Way back when I started secondary school, a rumour went around that all the boys would need a medical during the first term. This would involve a procedure where a nurse would hold our testicles while we coughed.
This never happened, of course, but a part of me believed it. It made the eleven year old me unduly anxious to say the least.
I often think about how cool it would be to be some sort of guardian angel to my awkward, shy, younger self. I’d put a supportive arm around my own shoulders and whisper something into my ear… some mature advice to make me feel better: “That thing about a nurse holding your bollocks? It won’t happen. It’s utter nonsense… ha ha! Just you wait another 30 years.”
Fast forward to the other week…
I’ve learnt a new skill!
It involves passing a foot long length of tubing into the most sensitive and private part of my anatomy.
The first time I did it, I had my trousers round my ankles, while a nurse (female), who I’d met for the first time barely 20 minutes previously, looked on, rubbing my shoulder in a supportive, encouraging manner.
Yes, I have to catheterise myself at least twice a day, now, due to the fact that I retain approximately one pint (500ml) of urine in my bladder, even after visiting the loo. The urology nurse who came to visit told me that anyone who regularly holds 400ml of urine is advised to catheterise (the MS Trust say anyone holding more than 100ml), so I fall (un)comfortably into that bracket.
I’ll be performing this procedure for approximately… hmmm… how many months? Oh wait!… The rest of my bloody life!
I’ll be honest with you. The first few days you try it, it isn’t easy to do. I winced each time at the prospect of threading the tube into such a seemingly tight space. I also had to change the type of catheters I was using as the initial bendy latex ones were causing too much pain and I was finding blood in my urine. Plus I found them as easy to hold as a live eel. But two weeks on, with stiffer, differently lubricated catheters, it’s a lot better, and I feel a lot calmer doing it.
So has it worked? Do I visit the loo less urgently? Do I go less often? Do I finally have an unbroken night’s sleep?
The answer to that is yes and no.
I can’t describe how crestfallen I felt on the first night. After painfully tubing myself before going to bed, I woke up at 2am, 4am, and then 6am desperate for the loo. It was as if nothing had changed. Nothing except for the fact that I now had to perform some sort of low level surgery on myself.
After a few nights of this, a phonecall to my MS nurse and a visit to the GP meant that I’ve started taking solifenacin tablets to relax the bladder muscle and reduce the urge to pass water.

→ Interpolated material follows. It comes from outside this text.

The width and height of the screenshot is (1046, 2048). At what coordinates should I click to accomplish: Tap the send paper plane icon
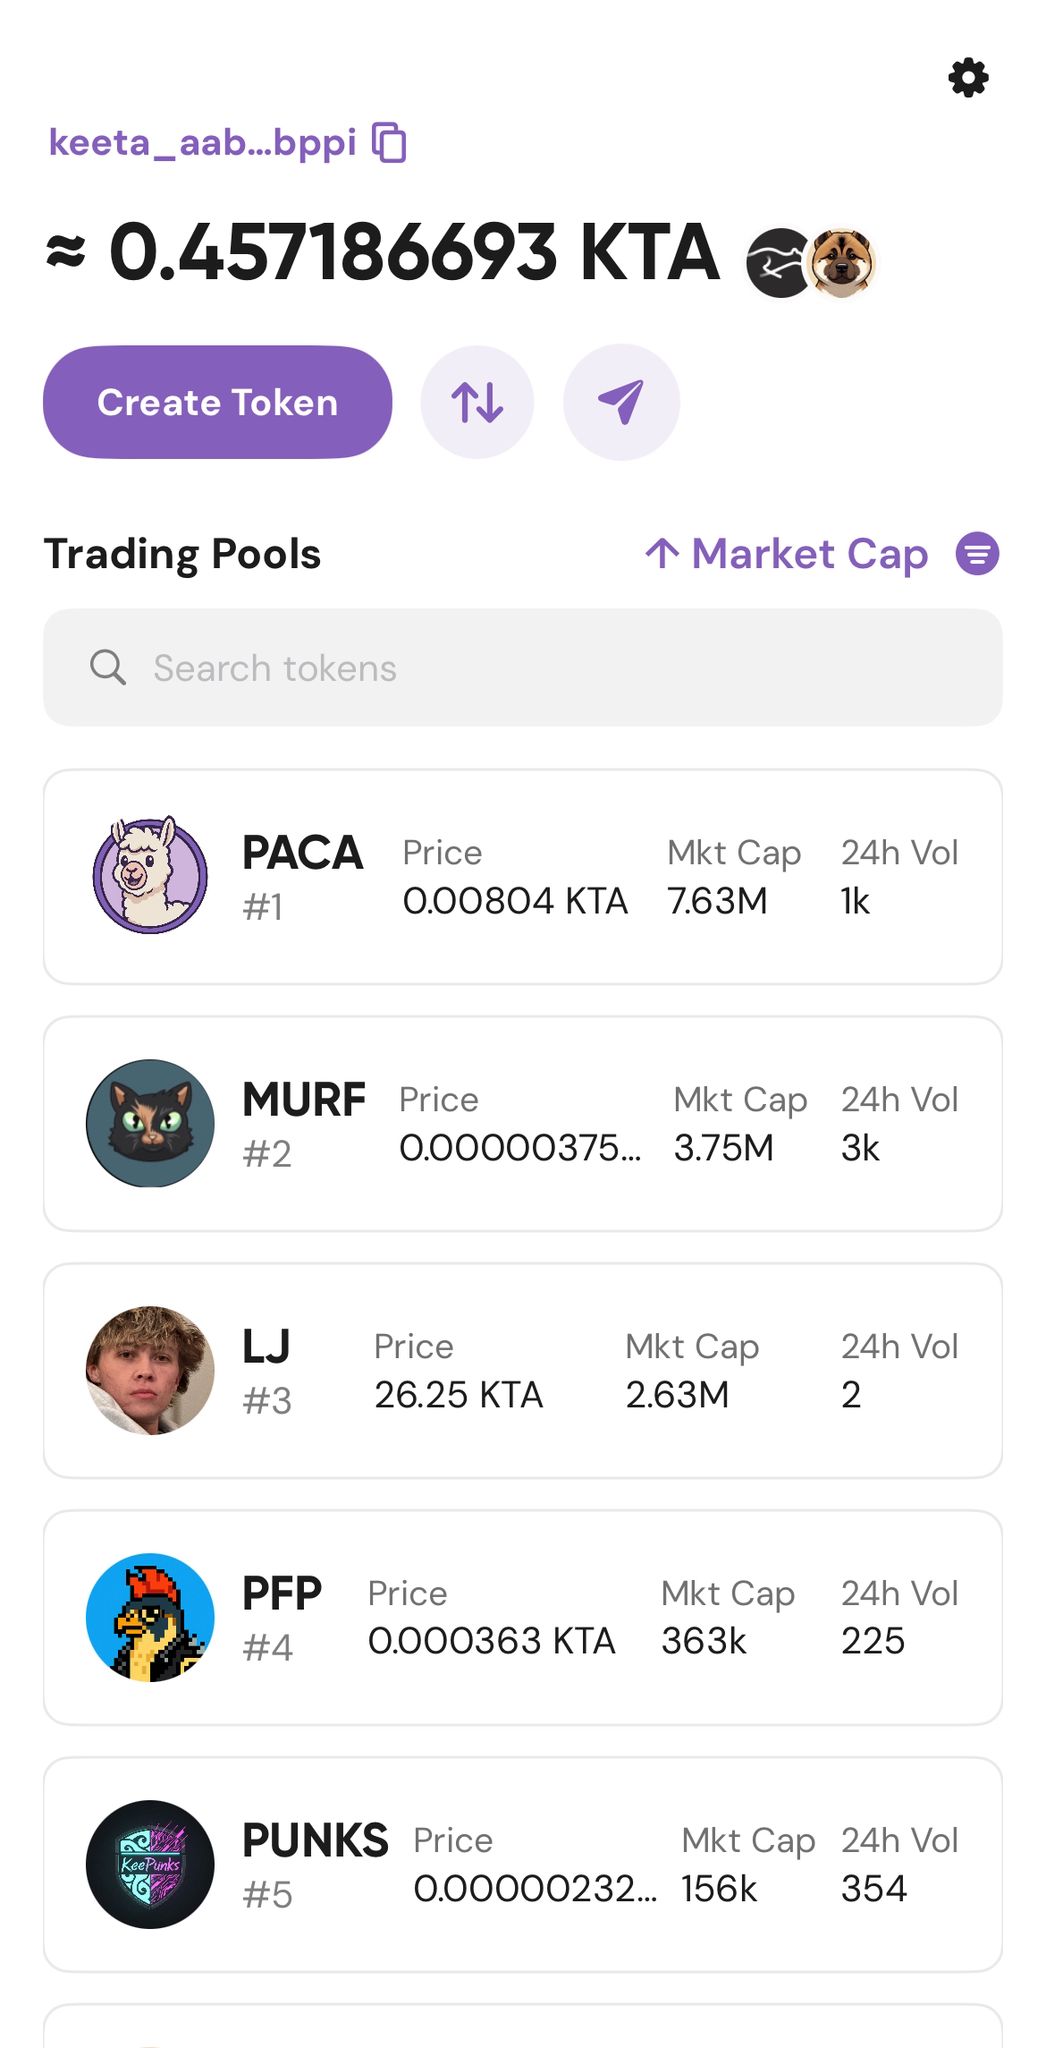(621, 402)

It’s early days still, but I mostly wake up with my bladder just once a night now (and I catheterise when I do). During the working day I might make a trip to the loo, two or even three times in my six hour shift, instead of three times an hour, so to me, it’s an unbelievable turnaround. In the daytime I couldn’t be happier. I’m getting to be friends with my bladder again and it turns out he’s quite a nice guy.
There’s still the element of waking halfway through the night to contend with, though. I wonder if part of it is to do with learned behaviour. Perhaps my body automatically wakes up at regular points during the night and now needs to be retrained. I’ve tried to combat the night time loo visits by cutting down massively on the amount of caffeine I take in and the drink of water I have with my evening meal is often the last liquid to pass my lips every day.
It’s early days on the pills, though. Tomorrow marks one week of taking them and the GP told me it takes about seven days for them to kick in (the MS Trust says up to four weeks), so we’ll see how it goes. I don’t remember the last time I managed to sleep through the night without waking. The day I finally do, I’ll be partying.